Sair da zona de conforto
“Só há três mercados onde os vinhos portugueses entram pela ‘porta da frente’: Angola, Brasil e mercado da saudade.” Se dúvidas houvesse, o diagnóstico feito por Eduardo Medeiro, administrador da Bacalhôa Vinhos de Portugal, deixa bem evidentes as dificuldades que o sector enfrentou nestes últimos dois anos. Tanto mais que a pressão da procura (nomeadamente em Angola) levou alguns produtores a ignorarem a regra de ouro de não pôr todos os ovos no mesmo cesto…
Quando os alarmes começaram a soar, a reacção foi imediata. Amparados pela crescente notoriedade internacional dos vinhos portugueses, os produtores e exportadores apontaram baterias noutras direcções e afinaram as suas estratégias. A Bacalhôa, por exemplo, coordenou o seu trabalho em duas frentes: diversificou a oferta interna (“o vinho azul, os varietais, novas referências, rótulos, conceitos”, enumera Eduardo Medeiro) e, na frente externa, fortaleceu a sua presença em mercados onde já trabalhava (Brasil, EUA, Canadá, Europa Central) e procurou abrir novos caminhos (Europa de Leste, China).
A Lusovini foi ainda mais proactiva: investiu um milhão de euros na criação de uma empresa de distribuição nos EUA e abriu um escritório de representação na China, assegurando assim uma ligação mais próxima com um mercado onde ainda reina alguma desconfiança acerca dos produtos europeus. Para ultrapassar reticências, acabou mesmo por adoptar práticas revolucionárias no processo de envio (ver caixa). Os resultados destes investimentos não se fizeram esperar: “Os EUA já são o nosso maior mercado”, garante Casimiro Gomes, administrador da Lusovini.
Tanto a Bacalhôa como a Lusovini nunca cortaram os laços com Angola. A primeira conta com dois distribuidores (um para as marcas Bacalhôa, outro para os vinhos da Aliança), a segunda tem mesmo uma empresa própria no terreno (e outra no Brasil, acrescente-se). Também a Herdade do Sobroso manteve os laços com o seu importador durante estes anos de crise. Mas o trabalho de diversificar os mercados foi feito: apostou-se mais no consumo interno, enquanto se abriam novas frentes (Holanda, Japão) e se reforçavam outras (Luxemburgo, Suíça). “Para os vinhos portugueses, não há nenhum mercado como o angolano. Não se substitui por outro; são precisos vários para compensar”, garante Sofia Machado, proprietária.

TRABALHO PEDIDO:
Transcreve, do texto sobre a exportação de vinhos portugueses, tudo o que vai desde "Tanto a Bacalhôa" até "Sofia Machado, proprietária.", sem alterar nada. Baseia-te unicamente no texto.

[Dados de localização de palavras e elementos]

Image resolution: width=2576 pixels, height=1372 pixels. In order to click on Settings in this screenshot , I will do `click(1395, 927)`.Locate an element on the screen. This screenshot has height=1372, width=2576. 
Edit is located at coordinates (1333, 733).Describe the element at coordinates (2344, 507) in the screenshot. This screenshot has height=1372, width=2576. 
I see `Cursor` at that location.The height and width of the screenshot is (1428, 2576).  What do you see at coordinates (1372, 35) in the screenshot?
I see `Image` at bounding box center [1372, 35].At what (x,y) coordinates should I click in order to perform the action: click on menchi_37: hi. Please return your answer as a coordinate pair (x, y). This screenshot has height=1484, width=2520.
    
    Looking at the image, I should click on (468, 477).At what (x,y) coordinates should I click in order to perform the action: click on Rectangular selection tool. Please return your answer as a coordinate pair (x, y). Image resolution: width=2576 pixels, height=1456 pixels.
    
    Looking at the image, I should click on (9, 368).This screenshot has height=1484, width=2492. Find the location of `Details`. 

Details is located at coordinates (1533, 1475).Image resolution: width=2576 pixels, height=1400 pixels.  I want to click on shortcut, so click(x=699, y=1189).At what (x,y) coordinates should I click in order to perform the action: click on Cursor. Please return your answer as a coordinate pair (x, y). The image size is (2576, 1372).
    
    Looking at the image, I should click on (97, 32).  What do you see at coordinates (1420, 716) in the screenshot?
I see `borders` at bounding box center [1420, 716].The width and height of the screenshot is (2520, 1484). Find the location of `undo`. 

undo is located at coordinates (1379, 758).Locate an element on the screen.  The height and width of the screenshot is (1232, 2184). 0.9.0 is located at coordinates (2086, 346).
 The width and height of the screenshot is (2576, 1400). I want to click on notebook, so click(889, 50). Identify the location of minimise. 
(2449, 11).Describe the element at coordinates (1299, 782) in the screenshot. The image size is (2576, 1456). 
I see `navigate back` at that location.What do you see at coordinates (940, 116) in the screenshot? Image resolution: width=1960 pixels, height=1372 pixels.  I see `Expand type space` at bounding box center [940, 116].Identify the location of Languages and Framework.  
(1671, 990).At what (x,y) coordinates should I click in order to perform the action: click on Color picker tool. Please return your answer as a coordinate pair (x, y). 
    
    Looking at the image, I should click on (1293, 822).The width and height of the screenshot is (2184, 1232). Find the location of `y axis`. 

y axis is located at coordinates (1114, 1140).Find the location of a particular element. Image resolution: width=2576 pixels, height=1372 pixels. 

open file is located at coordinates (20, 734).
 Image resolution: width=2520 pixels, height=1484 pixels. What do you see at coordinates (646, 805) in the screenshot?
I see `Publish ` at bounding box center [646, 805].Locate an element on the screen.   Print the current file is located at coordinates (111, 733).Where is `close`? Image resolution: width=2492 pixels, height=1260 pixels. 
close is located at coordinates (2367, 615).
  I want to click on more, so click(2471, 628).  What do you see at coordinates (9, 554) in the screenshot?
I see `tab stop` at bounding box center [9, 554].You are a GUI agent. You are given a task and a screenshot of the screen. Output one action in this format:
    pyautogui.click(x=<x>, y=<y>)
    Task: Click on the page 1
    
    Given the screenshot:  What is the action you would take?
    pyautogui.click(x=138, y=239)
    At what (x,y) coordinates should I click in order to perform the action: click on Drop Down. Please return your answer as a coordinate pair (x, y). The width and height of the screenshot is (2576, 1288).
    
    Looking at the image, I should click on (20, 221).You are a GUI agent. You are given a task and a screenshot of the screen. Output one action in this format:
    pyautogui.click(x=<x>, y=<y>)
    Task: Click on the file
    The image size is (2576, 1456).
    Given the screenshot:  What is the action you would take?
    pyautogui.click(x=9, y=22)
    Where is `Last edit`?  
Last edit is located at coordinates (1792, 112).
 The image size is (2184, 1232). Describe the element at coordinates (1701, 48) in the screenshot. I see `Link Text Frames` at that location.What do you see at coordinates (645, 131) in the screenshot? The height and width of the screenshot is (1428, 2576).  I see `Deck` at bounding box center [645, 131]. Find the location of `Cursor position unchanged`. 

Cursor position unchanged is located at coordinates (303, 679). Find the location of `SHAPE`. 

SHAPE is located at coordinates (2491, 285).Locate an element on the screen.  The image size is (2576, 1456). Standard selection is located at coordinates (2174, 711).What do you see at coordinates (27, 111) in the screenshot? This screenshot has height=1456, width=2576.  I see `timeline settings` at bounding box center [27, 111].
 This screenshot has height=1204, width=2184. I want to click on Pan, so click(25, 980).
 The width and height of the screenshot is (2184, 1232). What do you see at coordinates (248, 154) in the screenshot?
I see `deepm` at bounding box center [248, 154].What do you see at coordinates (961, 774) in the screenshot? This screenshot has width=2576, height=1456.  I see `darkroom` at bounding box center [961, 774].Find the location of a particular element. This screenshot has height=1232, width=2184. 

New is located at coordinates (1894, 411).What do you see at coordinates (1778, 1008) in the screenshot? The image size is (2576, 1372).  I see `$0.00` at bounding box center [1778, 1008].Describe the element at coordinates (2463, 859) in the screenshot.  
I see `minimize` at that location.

RESULTADO DO EXERCÍCIO:
Tanto a Bacalhôa como a Lusovini nunca cortaram os laços com Angola. A primeira conta com dois distribuidores (um para as marcas Bacalhôa, outro para os vinhos da Aliança), a segunda tem mesmo uma empresa própria no terreno (e outra no Brasil, acrescente-se). Também a Herdade do Sobroso manteve os laços com o seu importador durante estes anos de crise. Mas o trabalho de diversificar os mercados foi feito: apostou-se mais no consumo interno, enquanto se abriam novas frentes (Holanda, Japão) e se reforçavam outras (Luxemburgo, Suíça). “Para os vinhos portugueses, não há nenhum mercado como o angolano. Não se substitui por outro; são precisos vários para compensar”, garante Sofia Machado, proprietária.